United States Bloch, Lavry, and Ullmann: Soloists, Ludovic Morlot (conductor), Erich Parce (director), chamber orchestra; Illsley Ball Nordstrom Recital Hall, Benaroya Hall, Seattle, 16.11.2012 (BJ)
The opening program in Music of Remembrance’s 15th season represented one of those ad hominem occasions where to offer anything in the nature of a formal review seems almost presumptuous. Any negative criticism of such a work as “The Emperor of Atlantis” lays a critic open to the charge of inhumanity.
What does the term “opera” bring to mind, aside from the “exotic and irrational entertainment” that Dr Johnson called the art form? Probably something luxurious, perhaps romantic, certainly far distant from any thought of the Holocaust. For men enduring the horrors of the Terezin concentration camp to have written an opera – even just to have thought of writing one – already constitutes a triumph of courage and resilience. That is what composer Viktor Ullmann and poet Peter Kien did, before they were taken to Auschwitz, where Ullmann was gassed and Kien succumbed to disease.

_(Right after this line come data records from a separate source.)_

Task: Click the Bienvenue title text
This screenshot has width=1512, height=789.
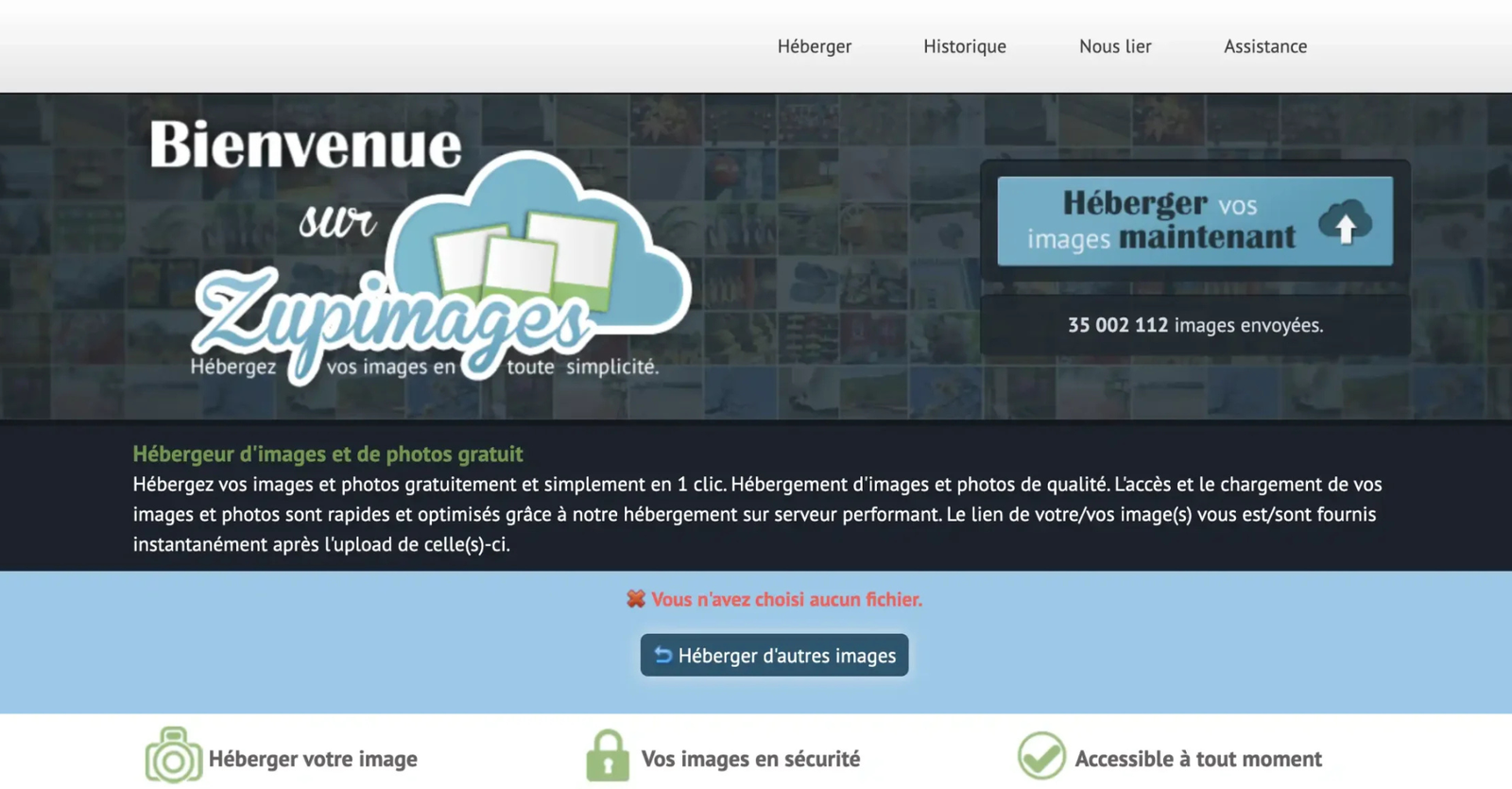Action: pyautogui.click(x=305, y=145)
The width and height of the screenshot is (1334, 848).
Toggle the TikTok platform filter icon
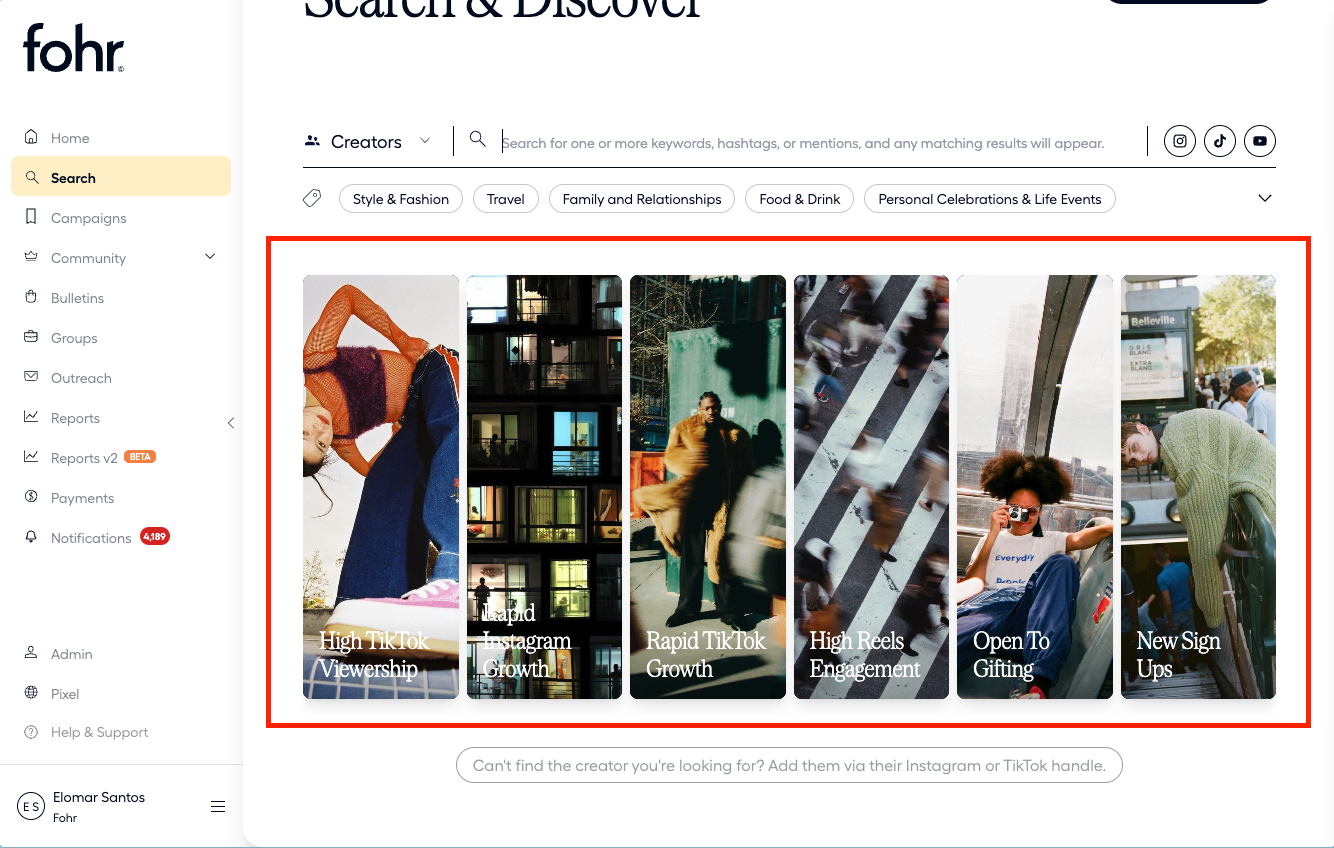coord(1220,141)
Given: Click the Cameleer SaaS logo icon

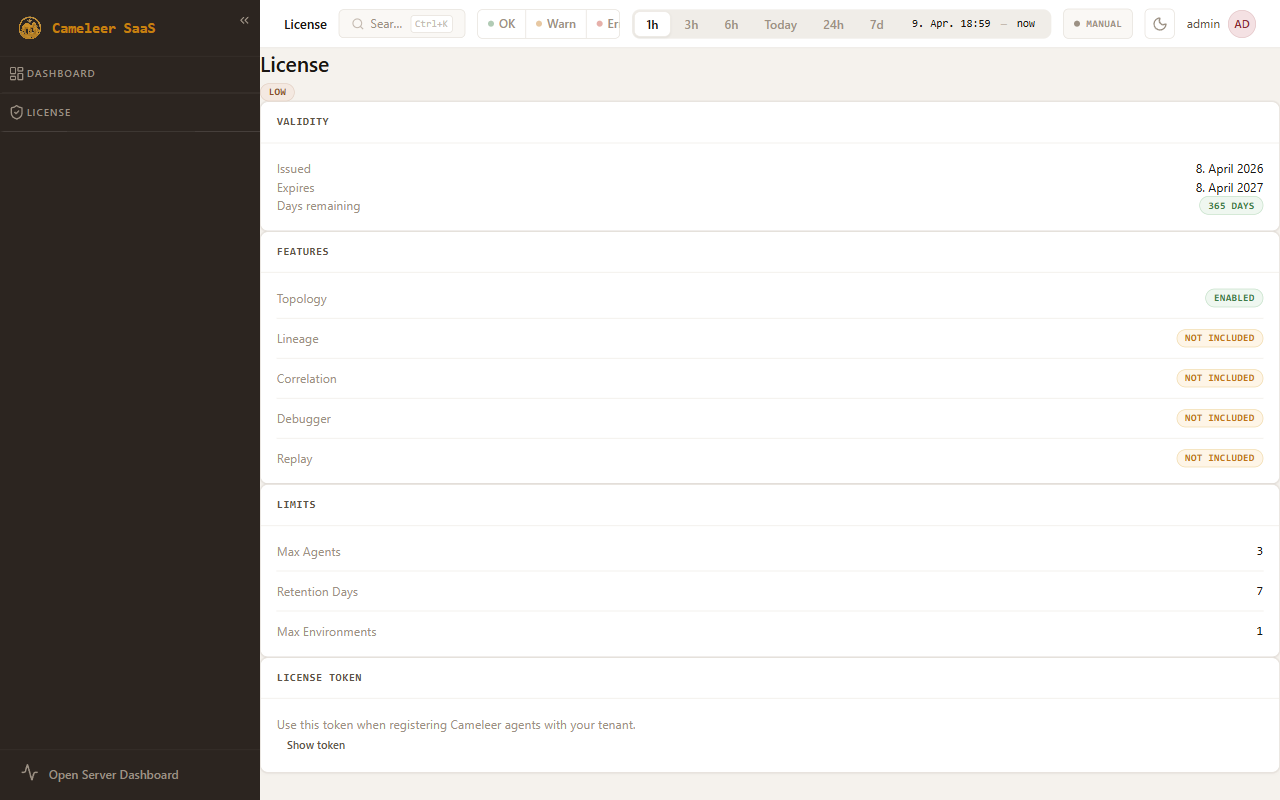Looking at the screenshot, I should (x=30, y=28).
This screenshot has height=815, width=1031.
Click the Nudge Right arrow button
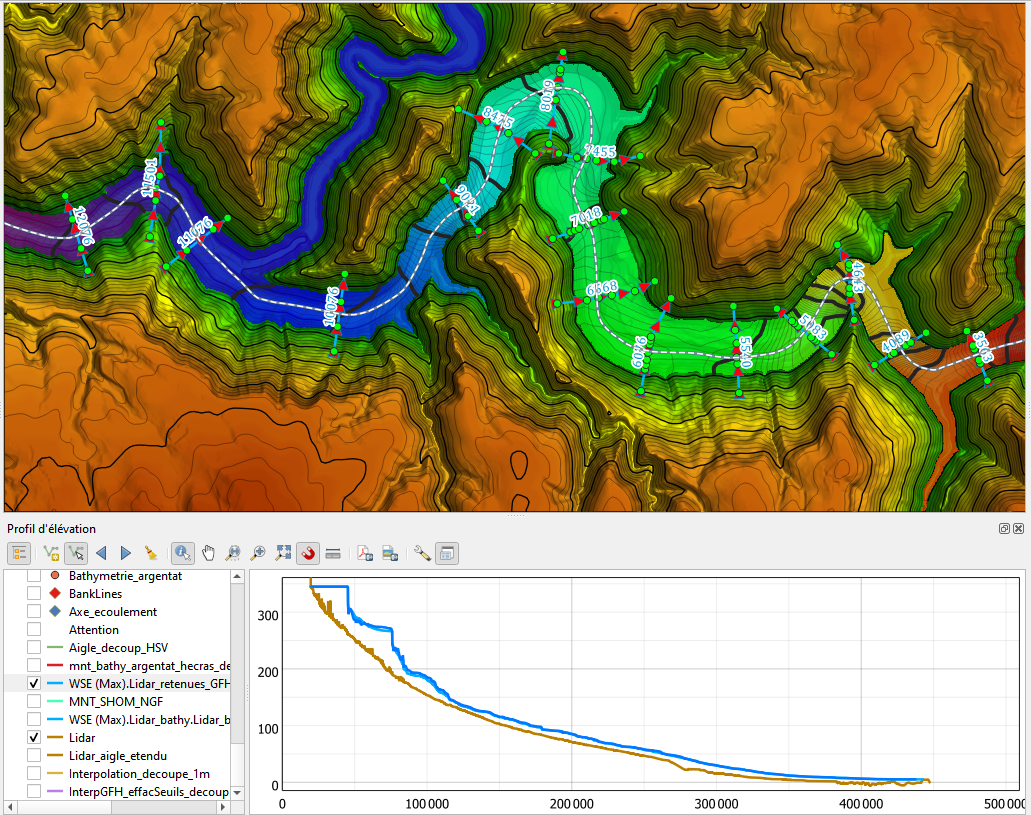124,553
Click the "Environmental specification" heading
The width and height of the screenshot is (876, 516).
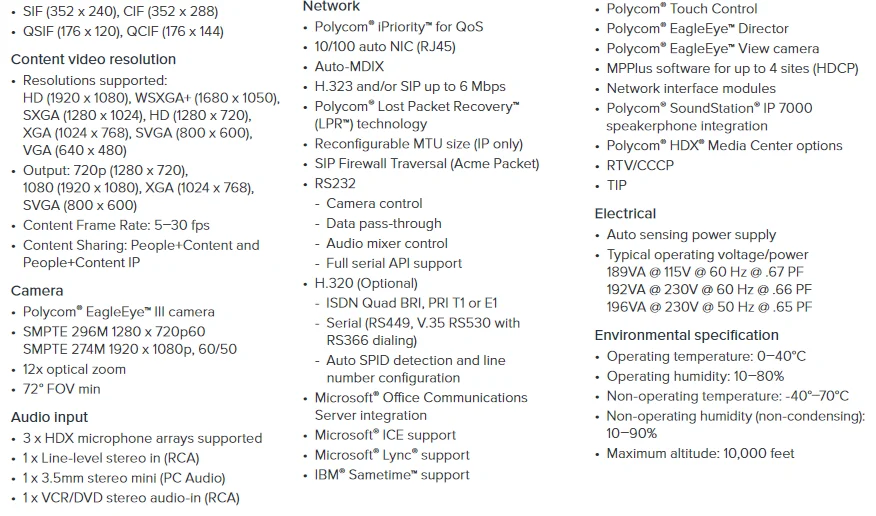point(686,335)
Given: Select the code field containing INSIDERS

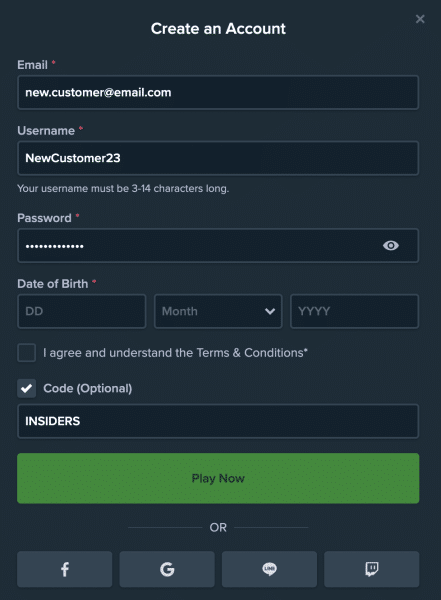Looking at the screenshot, I should [218, 421].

Mina Miller, founder and artistic director of Music of Remembrance, a Seattle-based organization dedicated to “ensuring that the voices of musical witness be heard,” succinctly describes Ullmann’s and Kien’s The Emperor of Atlantis as “a searing portrait of a world gone mad.” The Emperor of Everywhere – for whom, read Hitler – proclaims a campaign of universal war, to be led by his ally Death, who responds to what he perceives as a presumptuous insult by going on strike. In the confusion that results – for men and women can no longer die – Death offers to return to work, on condition that the Emperor be the first to die, a condition that the Emperor, after a brief argument, accepts.
Presented on this occasion in a simply staged production by Eric Parce, who also sang one of the baritone roles, the opera exerts an undeniable and at times almost frightening power. But a sense of professional responsibility compels me to say that Ullmann’s roughly 45-minute score, while intermittently effective, does not succeed in forging any compelling unity out of its 20 short sections, or for that matter in establishing any clearly perceptible personal voice.
Ludovic Morlot, in his first appearance for MoR, conducted a 13-piece chamber orchestra drawn from the ranks of his Seattle Symphony with obvious enthusiasm. The singing, too, was excellent, with strong performances by Victor Benedetti as the Emperor, Ross Hauck as Harlequin/Pierrot, and especially Jonathan Silvia as Death. The work was sung in an English translation by Sonja Lyndon, but I have to report – and this feeling was expressed also by others in the audience – that it was hard to understand more than a very occasional word of the text.
Despite my reservations, to witness such an unlikely fruit of the Nazi insanity is inevitably to be impressed and moved once more at the thought of what good men can wrest out of injustice, suffering, and chaos.
Two short instrumental works preceded the performance of the opera. Cellist Benjamin Schmidt, this year’s winner of MoR’s David Tonkonogui Award, played an arrangement of Bloch’s Prayer, From Jewish Life, accompanied by a string quartet led by his father, Seattle Symphony violinist Mikhail Schmidt; the younger Schmidt played with warm and solid tone, though an occasional note seemed not quite perfectly in tune. And violinist Leonid Keylin was joined at the piano by Mina Miller herself in a polished performance of Three Jewish Dances, by Marc Lavry, who, more fortunate than Ullmann, fled the Holocaust to pursue a highly successful post-war career in Israel.
Bernard Jacobson
A shorter version of this review appeared in the Seattle Times.